Copy every one of the records below word for word, with no changes.

-------- RECORDS PROVIDED --------

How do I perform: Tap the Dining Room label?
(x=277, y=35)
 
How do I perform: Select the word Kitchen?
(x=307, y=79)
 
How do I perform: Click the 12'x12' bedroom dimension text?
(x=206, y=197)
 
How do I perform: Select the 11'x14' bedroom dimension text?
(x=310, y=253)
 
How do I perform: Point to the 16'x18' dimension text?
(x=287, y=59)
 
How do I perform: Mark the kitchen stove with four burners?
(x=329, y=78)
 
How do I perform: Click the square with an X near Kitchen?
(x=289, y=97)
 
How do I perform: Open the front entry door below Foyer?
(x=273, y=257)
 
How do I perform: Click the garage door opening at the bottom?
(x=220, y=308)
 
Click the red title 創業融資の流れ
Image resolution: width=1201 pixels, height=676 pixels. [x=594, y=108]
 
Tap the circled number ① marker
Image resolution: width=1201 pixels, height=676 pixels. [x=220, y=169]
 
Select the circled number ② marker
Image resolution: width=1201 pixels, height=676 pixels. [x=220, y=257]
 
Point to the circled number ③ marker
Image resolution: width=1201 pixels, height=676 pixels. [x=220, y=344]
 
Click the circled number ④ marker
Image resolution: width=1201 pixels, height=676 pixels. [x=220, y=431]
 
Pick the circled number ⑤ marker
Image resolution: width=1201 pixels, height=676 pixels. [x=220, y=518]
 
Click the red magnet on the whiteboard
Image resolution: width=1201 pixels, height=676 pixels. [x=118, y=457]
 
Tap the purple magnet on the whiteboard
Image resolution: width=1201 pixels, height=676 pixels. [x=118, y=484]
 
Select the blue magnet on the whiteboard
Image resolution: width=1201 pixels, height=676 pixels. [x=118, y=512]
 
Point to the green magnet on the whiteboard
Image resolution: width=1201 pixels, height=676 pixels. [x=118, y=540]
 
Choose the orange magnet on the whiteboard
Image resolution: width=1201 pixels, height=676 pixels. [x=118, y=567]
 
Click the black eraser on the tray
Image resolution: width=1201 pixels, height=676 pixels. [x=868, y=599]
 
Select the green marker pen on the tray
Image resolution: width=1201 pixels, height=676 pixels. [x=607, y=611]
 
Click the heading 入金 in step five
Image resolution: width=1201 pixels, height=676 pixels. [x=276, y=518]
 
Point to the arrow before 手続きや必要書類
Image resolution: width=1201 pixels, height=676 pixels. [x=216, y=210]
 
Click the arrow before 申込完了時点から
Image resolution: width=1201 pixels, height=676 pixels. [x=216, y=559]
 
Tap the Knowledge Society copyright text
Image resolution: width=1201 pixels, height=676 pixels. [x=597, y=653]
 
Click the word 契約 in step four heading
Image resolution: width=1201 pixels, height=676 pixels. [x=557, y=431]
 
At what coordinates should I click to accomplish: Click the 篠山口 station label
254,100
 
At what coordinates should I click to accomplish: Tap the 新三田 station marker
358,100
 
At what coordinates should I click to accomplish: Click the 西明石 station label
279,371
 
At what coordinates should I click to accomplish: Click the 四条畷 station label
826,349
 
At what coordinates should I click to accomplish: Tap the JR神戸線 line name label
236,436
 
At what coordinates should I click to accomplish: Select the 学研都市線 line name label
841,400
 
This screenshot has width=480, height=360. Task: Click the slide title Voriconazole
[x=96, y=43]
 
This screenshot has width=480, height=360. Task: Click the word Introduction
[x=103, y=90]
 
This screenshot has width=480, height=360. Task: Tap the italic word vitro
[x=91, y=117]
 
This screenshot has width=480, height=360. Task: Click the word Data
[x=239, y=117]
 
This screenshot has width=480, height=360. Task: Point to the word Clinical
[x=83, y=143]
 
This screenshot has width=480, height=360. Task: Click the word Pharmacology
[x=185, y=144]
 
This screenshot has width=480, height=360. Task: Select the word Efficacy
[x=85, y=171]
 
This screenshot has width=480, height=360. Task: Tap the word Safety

--------

• [SOLUTION TO THE PROBLEM]:
How do I perform: Tap the Dining Room label?
(x=277, y=35)
 
How do I perform: Select the word Kitchen?
(x=307, y=79)
 
How do I perform: Click the 12'x12' bedroom dimension text?
(x=206, y=197)
 
How do I perform: Select the 11'x14' bedroom dimension text?
(x=310, y=253)
 
How do I perform: Point to the 16'x18' dimension text?
(x=287, y=59)
 
How do I perform: Mark the kitchen stove with four burners?
(x=329, y=78)
 
How do I perform: Click the square with an X near Kitchen?
(x=289, y=97)
 
How do I perform: Open the front entry door below Foyer?
(x=273, y=257)
 
How do I perform: Click the garage door opening at the bottom?
(x=220, y=308)
 
Click the red title 創業融資の流れ
Image resolution: width=1201 pixels, height=676 pixels. [x=594, y=108]
 
Tap the circled number ① marker
Image resolution: width=1201 pixels, height=676 pixels. [x=220, y=169]
 
Select the circled number ② marker
Image resolution: width=1201 pixels, height=676 pixels. [x=220, y=257]
 
Point to the circled number ③ marker
Image resolution: width=1201 pixels, height=676 pixels. [x=220, y=344]
 
Click the circled number ④ marker
Image resolution: width=1201 pixels, height=676 pixels. [x=220, y=431]
 
Pick the circled number ⑤ marker
Image resolution: width=1201 pixels, height=676 pixels. [x=220, y=518]
 
Click the red magnet on the whiteboard
Image resolution: width=1201 pixels, height=676 pixels. [x=118, y=457]
 
Tap the purple magnet on the whiteboard
Image resolution: width=1201 pixels, height=676 pixels. [x=118, y=484]
 
Select the blue magnet on the whiteboard
Image resolution: width=1201 pixels, height=676 pixels. [x=118, y=512]
 
Point to the green magnet on the whiteboard
Image resolution: width=1201 pixels, height=676 pixels. [x=118, y=540]
 
Choose the orange magnet on the whiteboard
Image resolution: width=1201 pixels, height=676 pixels. [x=118, y=567]
 
Click the black eraser on the tray
Image resolution: width=1201 pixels, height=676 pixels. [x=868, y=599]
 
Select the green marker pen on the tray
Image resolution: width=1201 pixels, height=676 pixels. [x=607, y=611]
 
Click the heading 入金 in step five
Image resolution: width=1201 pixels, height=676 pixels. [x=276, y=518]
 
Point to the arrow before 手続きや必要書類
Image resolution: width=1201 pixels, height=676 pixels. [x=216, y=210]
 
Click the arrow before 申込完了時点から
Image resolution: width=1201 pixels, height=676 pixels. [x=216, y=559]
 
Tap the Knowledge Society copyright text
Image resolution: width=1201 pixels, height=676 pixels. [x=597, y=653]
 
Click the word 契約 in step four heading
Image resolution: width=1201 pixels, height=676 pixels. [x=557, y=431]
 
At what coordinates should I click to accomplish: Click the 篠山口 station label
254,100
 
At what coordinates should I click to accomplish: Tap the 新三田 station marker
358,100
 
At what coordinates should I click to accomplish: Click the 西明石 station label
279,371
 
At what coordinates should I click to accomplish: Click the 四条畷 station label
826,349
 
At what coordinates should I click to accomplish: Tap the JR神戸線 line name label
236,436
 
At what coordinates should I click to accomplish: Select the 学研都市線 line name label
841,400
 
This screenshot has width=480, height=360. Task: Click the slide title Voriconazole
[x=96, y=43]
 
This screenshot has width=480, height=360. Task: Click the word Introduction
[x=103, y=90]
 
This screenshot has width=480, height=360. Task: Tap the italic word vitro
[x=91, y=117]
 
This screenshot has width=480, height=360. Task: Click the word Data
[x=239, y=117]
 
This screenshot has width=480, height=360. Task: Point to the word Clinical
[x=83, y=143]
 
This screenshot has width=480, height=360. Task: Click the word Pharmacology
[x=185, y=144]
 
This screenshot has width=480, height=360. Task: Select the word Efficacy
[x=85, y=171]
 
This screenshot has width=480, height=360. Task: Tap the word Safety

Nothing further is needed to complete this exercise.